Tuesday, July 13, 2010

Tell Me How You Really Feel

Image found here

I was recently asked to answer a survey whose participants were health bloggers. It included several interesting questions about how I felt about my disease process. I had to answer questions by selecting answers which ranged from strongly disagree to strongly agree. You know those kind of surveys. While attempting to answer the questions in the most honest way possible, I was faced with the task of acknowledging the realities of the changes that accompany living with autoimmune disease. And I really, really didn't want to.

For those of us dealing day to day with autoimmune disease, there is no avoiding a few realities. Ah, yes. Those cold hard facts that for me are things best tucked away in some obscure part of my brain. My least favorite of these nuggets is the fact that Sjogren's syndrome is completely incurable. Runner up? Knowing that Sjogren's syndrome is progressive. Even though I'd rather forget those tidbits, I couldn't ignore them as I looked at the long list of questions.

Generally, the questions were worded something like this: I feel that I have control over my health. Strongly agree? Or strongly disagree? Or something in-between?

Well, now. Hm.

I am confident that I can improve my health in the long run.


My disease has impacted my ability to work.

Well, duh.

Not surprisingly, after a lengthy series of questions similar to the ones above, the queries took a different focus:

In the last six weeks, I feel helpless. Strongly agree? Strongly disagree?

I feel isolated and lonely.

I feel generally hopeful about my future.

I haven't thought about defining my feelings about being chronically ill so clearly for a long time. Which is strange since I write about it every day. But - I think that my post subjects are focused in a different direction. I try to write about living in the present. Period. And, as an aside, I'm living with autoimmune disease. I would really rather not discuss or ruminate over my lack of control over my poorly behaving white blood cells and auto antibodies.

Does this mean that I'm deep in avoidance? Or denial? Hm. I'll have to let my slow brain slog through that one. This may take awhile.......

I wanted to answer as honestly as I could, so I found myself giving answers about the control of my future health that were less than optimistic: No. I don't think that I alone have complete control over my body, and the fact that this disease is unpredictable, ill-defined, poorly researched, and relentlessly progressive is the reason that I feel this way.

If I were blogging about other health topics, say, weight loss or fitness or nutrition, and did not have a chronic and progressive disease, I'm sure that I would have answered those questions very differently.

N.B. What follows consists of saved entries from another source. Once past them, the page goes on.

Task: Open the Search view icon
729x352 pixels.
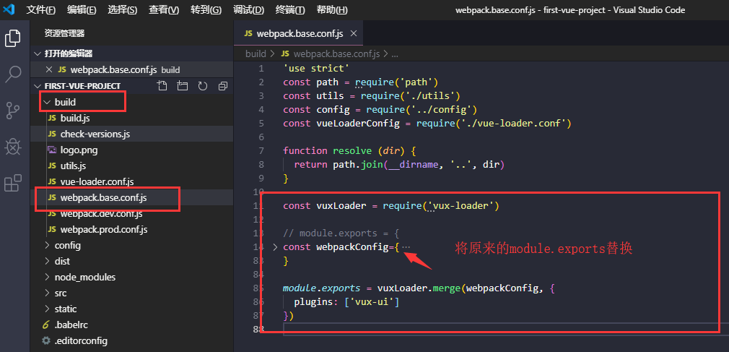Action: (x=13, y=74)
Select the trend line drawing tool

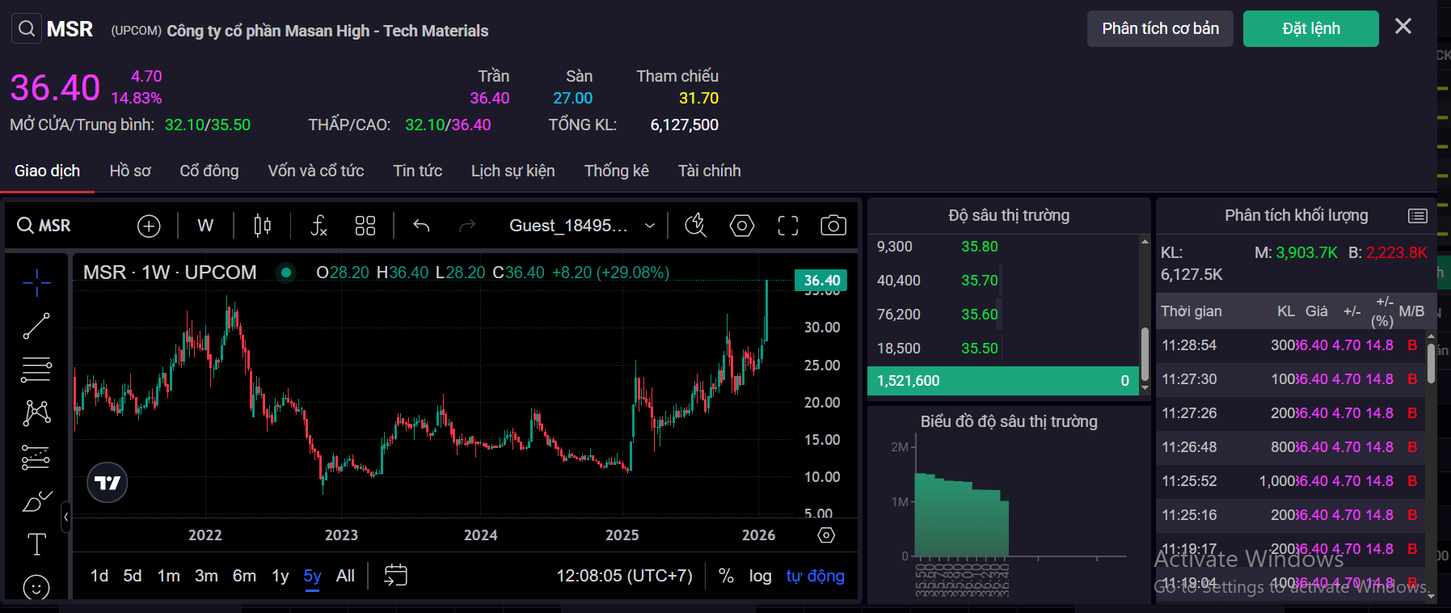coord(36,326)
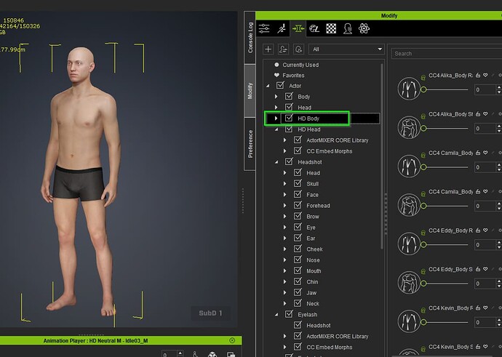Open the Morph tab icon in Modify
The width and height of the screenshot is (502, 357).
tap(298, 28)
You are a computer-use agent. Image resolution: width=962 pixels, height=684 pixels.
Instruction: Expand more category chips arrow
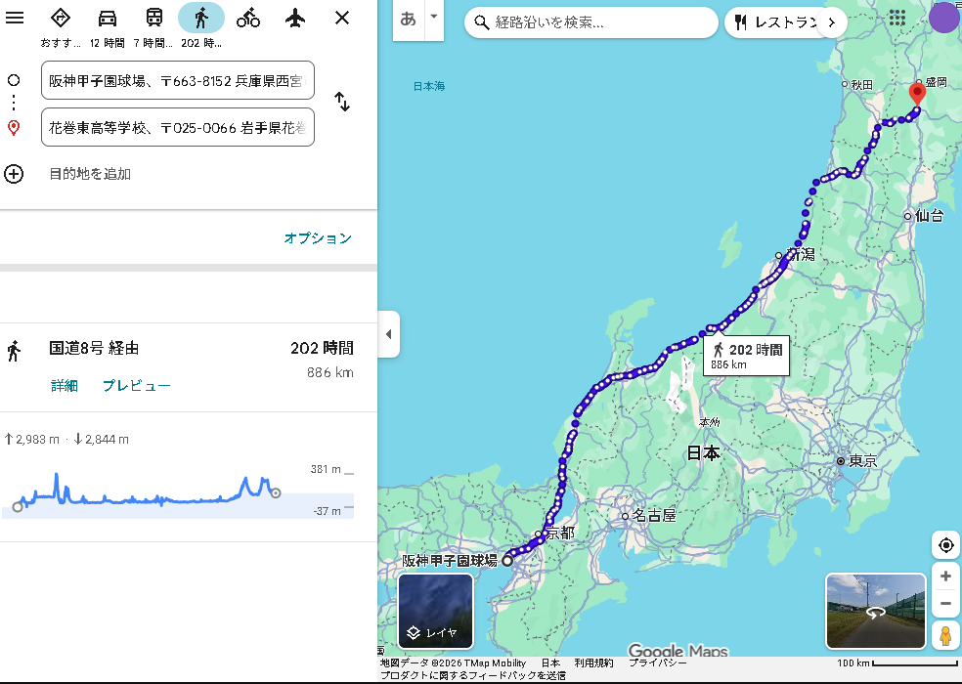coord(831,21)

I would have said that, yes, I do have control over my health. But in the absence of a disease which robs me of energy, endurance, and periodically impacts me severely enough to require days of severely limited activities, it's irrefutable - the potential for success in fitness, nutrition, and other similar issues would be much higher.

Answering these types of questions in such a limited format is so difficult. While I realize that my disease may progress and acknowledge uncertainty about that, I also realize that I am not completely vulnerable to any direction that autoimmune disease takes me. I do have control over what foods go into my body, how often I exercise, what medications I take, how much rest I get, which physicians I see, what kind of environments I put my body into, but most importantly - I have control over how much I know and understand about my disease.

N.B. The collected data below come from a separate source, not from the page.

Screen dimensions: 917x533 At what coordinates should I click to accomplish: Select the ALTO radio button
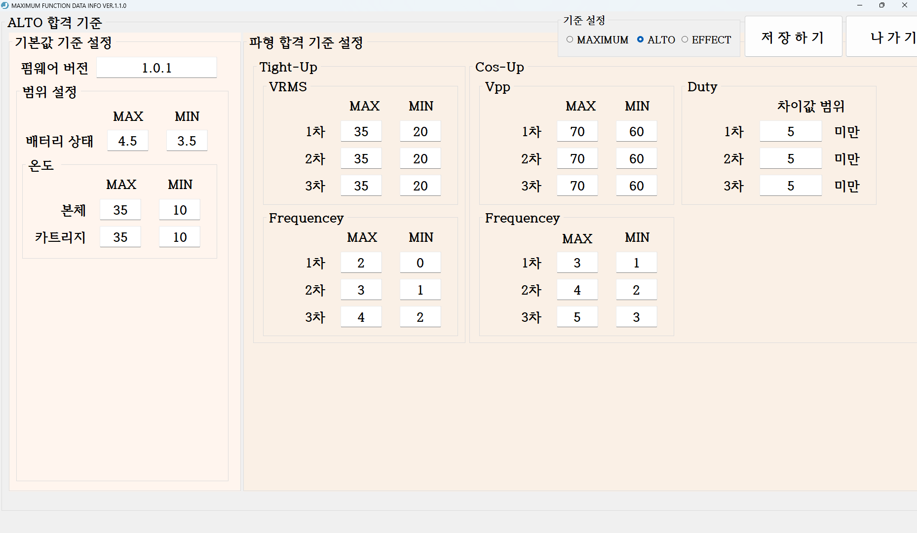[640, 39]
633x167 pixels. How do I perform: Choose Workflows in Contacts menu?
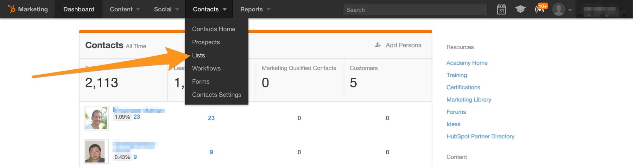click(206, 69)
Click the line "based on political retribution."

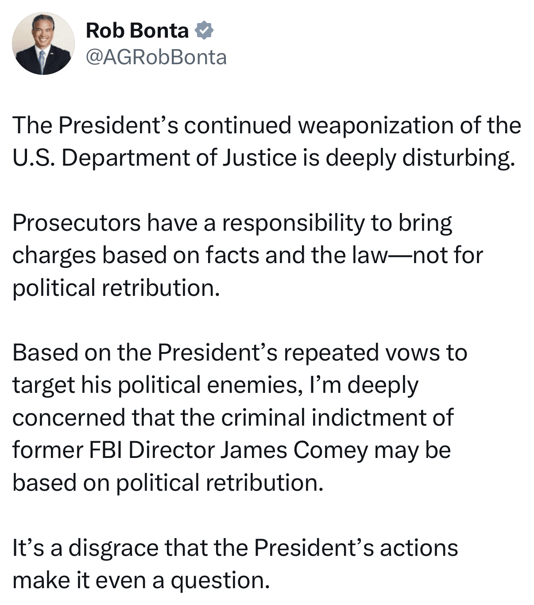168,483
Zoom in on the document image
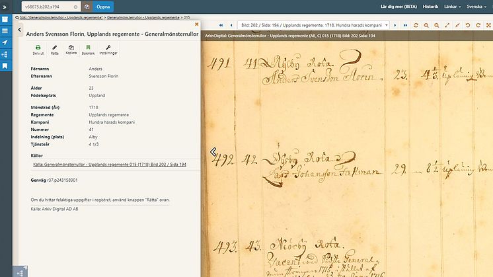This screenshot has width=493, height=277. 426,25
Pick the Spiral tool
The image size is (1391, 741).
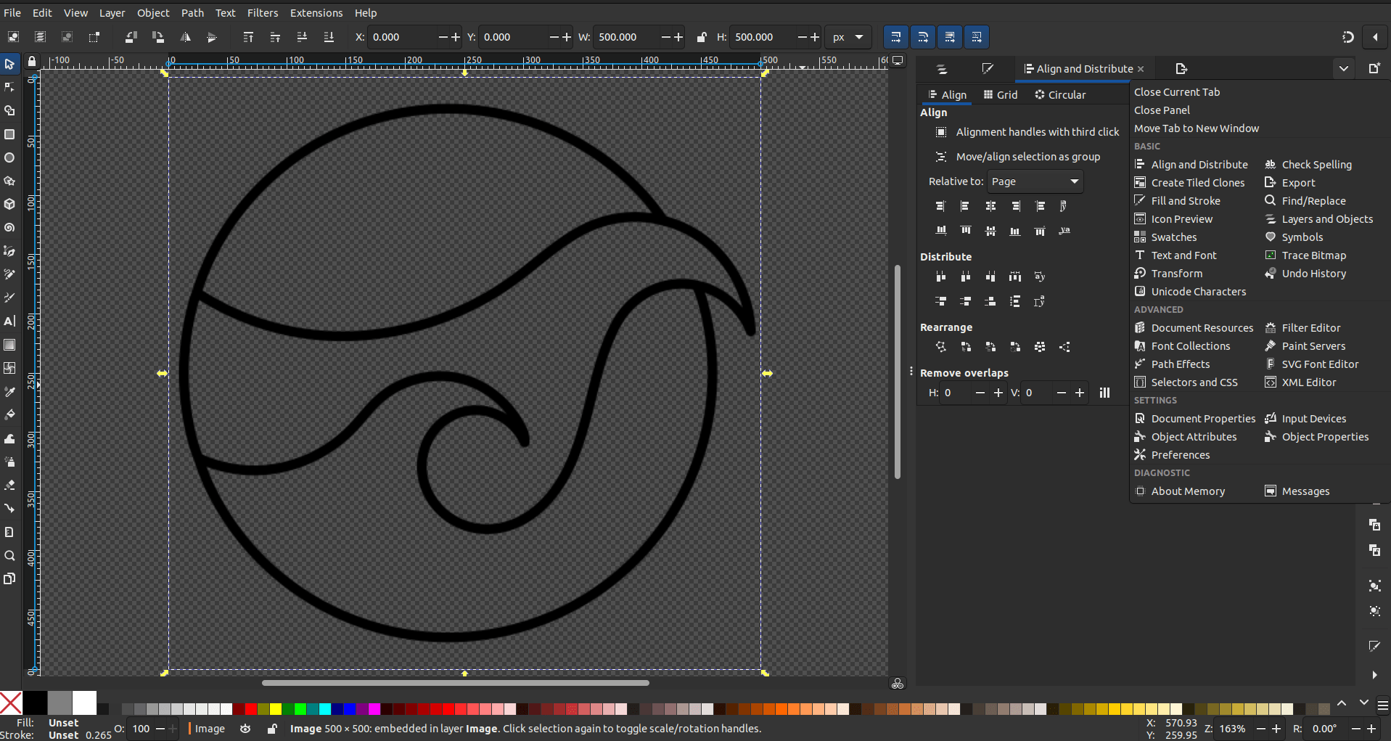coord(9,227)
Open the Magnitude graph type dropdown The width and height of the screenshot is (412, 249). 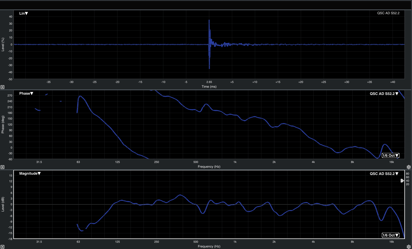tap(30, 173)
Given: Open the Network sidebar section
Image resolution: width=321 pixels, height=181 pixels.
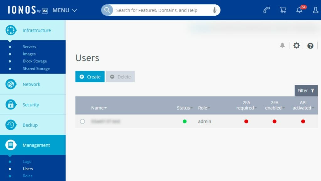Looking at the screenshot, I should pyautogui.click(x=31, y=84).
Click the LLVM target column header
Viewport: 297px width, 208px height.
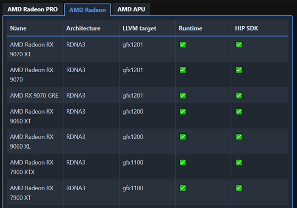click(139, 29)
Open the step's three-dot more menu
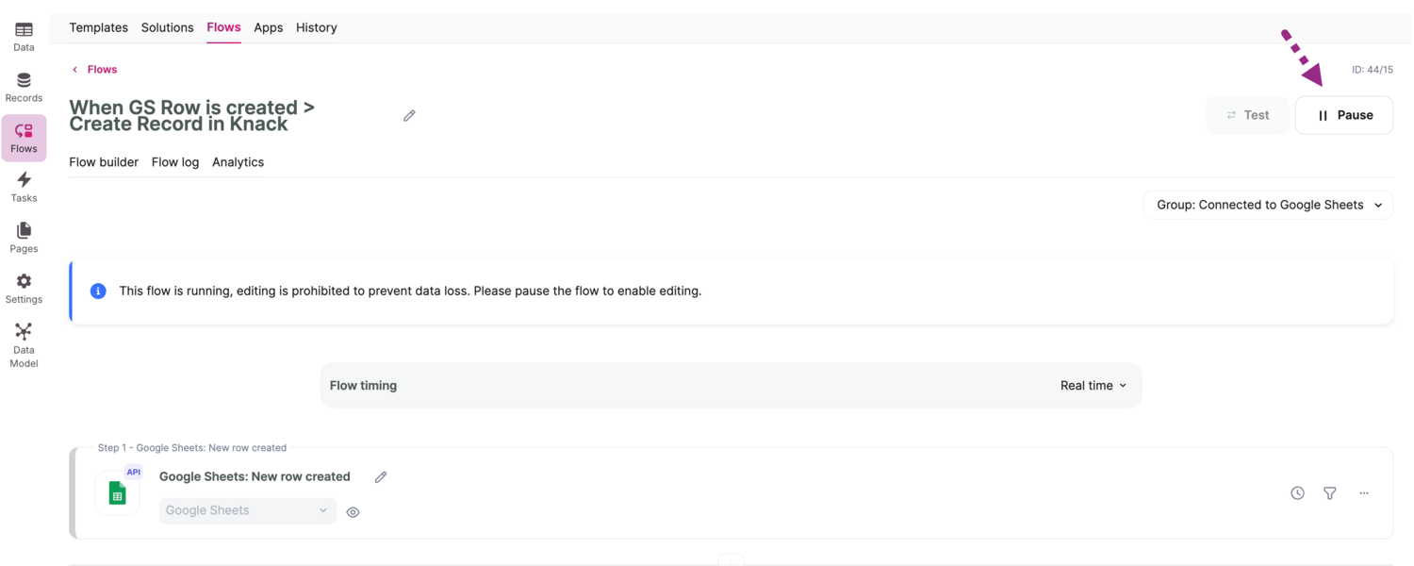Screen dimensions: 1414x566 click(x=1364, y=493)
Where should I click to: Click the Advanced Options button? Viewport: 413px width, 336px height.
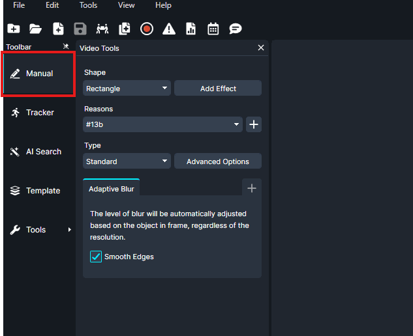coord(218,161)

That's a great deal of control.

I found myself answering very positively about my general sense of wellbeing separate from my health. I had an opportunity to think about and respond to questions regarding my support systems, my family, and my friends. 

I have a purpose in life. Strongly agree? Or strongly disagree? Or something in - between?

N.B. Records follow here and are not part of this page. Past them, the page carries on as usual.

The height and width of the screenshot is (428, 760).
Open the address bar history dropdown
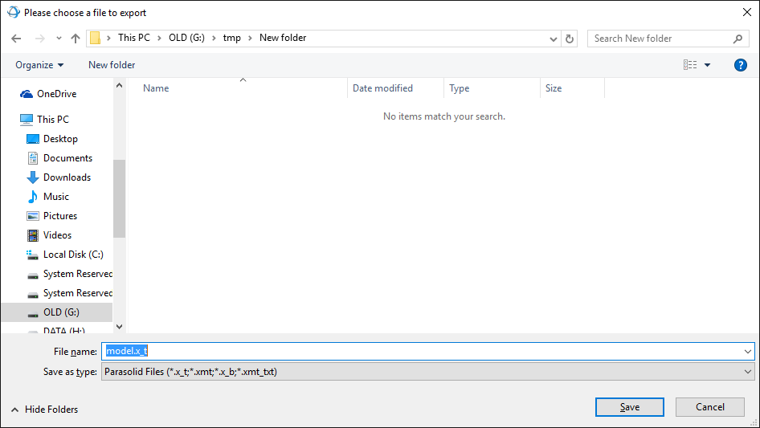[x=554, y=39]
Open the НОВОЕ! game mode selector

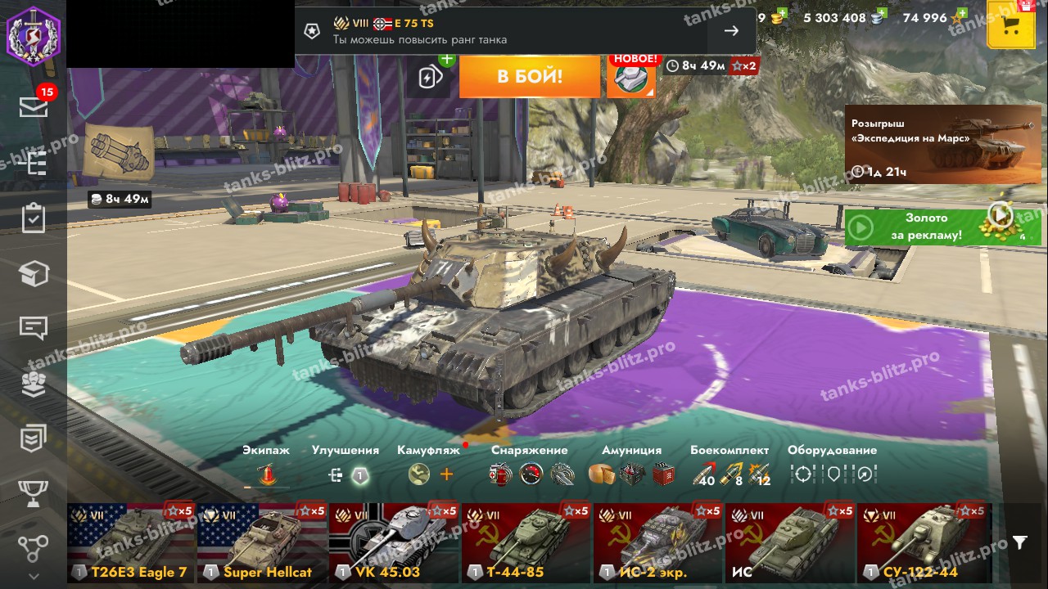(631, 77)
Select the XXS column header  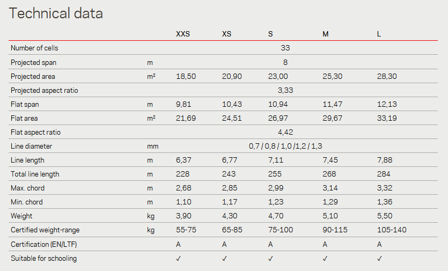pyautogui.click(x=183, y=34)
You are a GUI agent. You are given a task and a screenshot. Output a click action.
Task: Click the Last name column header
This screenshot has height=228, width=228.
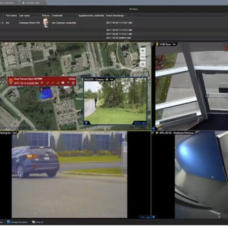[x=24, y=16]
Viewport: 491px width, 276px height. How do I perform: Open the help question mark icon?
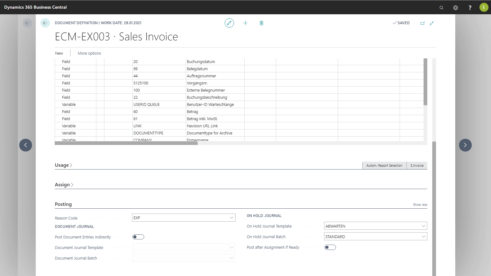[x=470, y=7]
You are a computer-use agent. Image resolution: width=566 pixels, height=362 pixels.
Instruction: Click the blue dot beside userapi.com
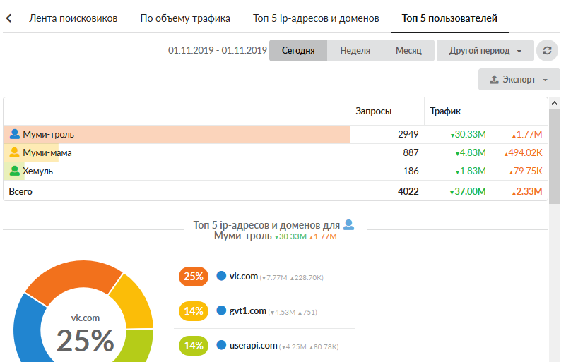click(221, 346)
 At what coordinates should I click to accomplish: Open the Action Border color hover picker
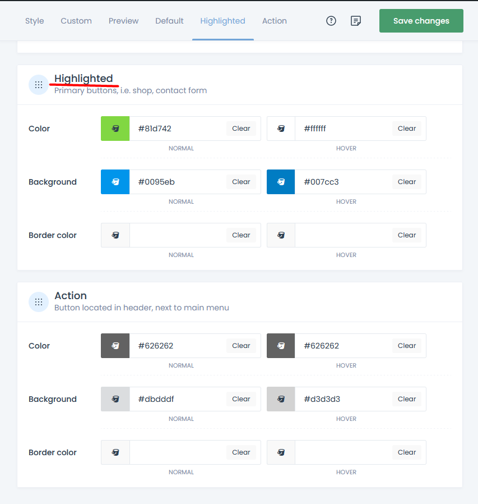(x=280, y=452)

This one was pretty easy, actually. Early on, my purpose was to be a good wife, a good nurse, and a good friend. After my kids arrived, purpose number one was to be a good mom, and as long as I am a mom, that's my purpose, no matter what age my kids are.

Aside from family responsibilities, I have found a great deal of satisfaction in making information available to others dealing with my disease. This is different from making the claim that I'm an expert, or a definitive resource, which of course I'm not. All I can do is find legitimate sources of information and put them out there in the blogosphere along with my own personal experiences.

It was an interesting exercise, an opportunity to step back and make an assessment of The Life and Times of Julia the Sjoggie. However, enough introspection. Whew. It's hard work delving deep into a psyche as bonkers as mine.

We now return you to our regular broadcast schedule. 


annie said...

In the past I have participated in studies for both chronic fatigue syndrome and fibromyalgia, and have had to answer similar surveys. These are difficult to answer because very often the reply you have is not part of the replies supplied in the questionnaire. They are often prepared by psychologists and follow a specific pattern.

Knowledge is power, and as much as people are interested in learning about their disease and how to cope,and it is vital that we do so, you're right that living in the present is what we have to do.I don't want to know the future...the present is difficult enough to deal with.

One Woman's Journey - a journal being written from Woodhaven - her cottage in the woods. said...

Oh my - other then dry mouth, eyes, have very little appetite,
continually on the go and just thankful that at 3 score and 10 - I continue on with the thought that this Sjogrens Syndrome will just disappear - who knows - it may. I still believe in miracles.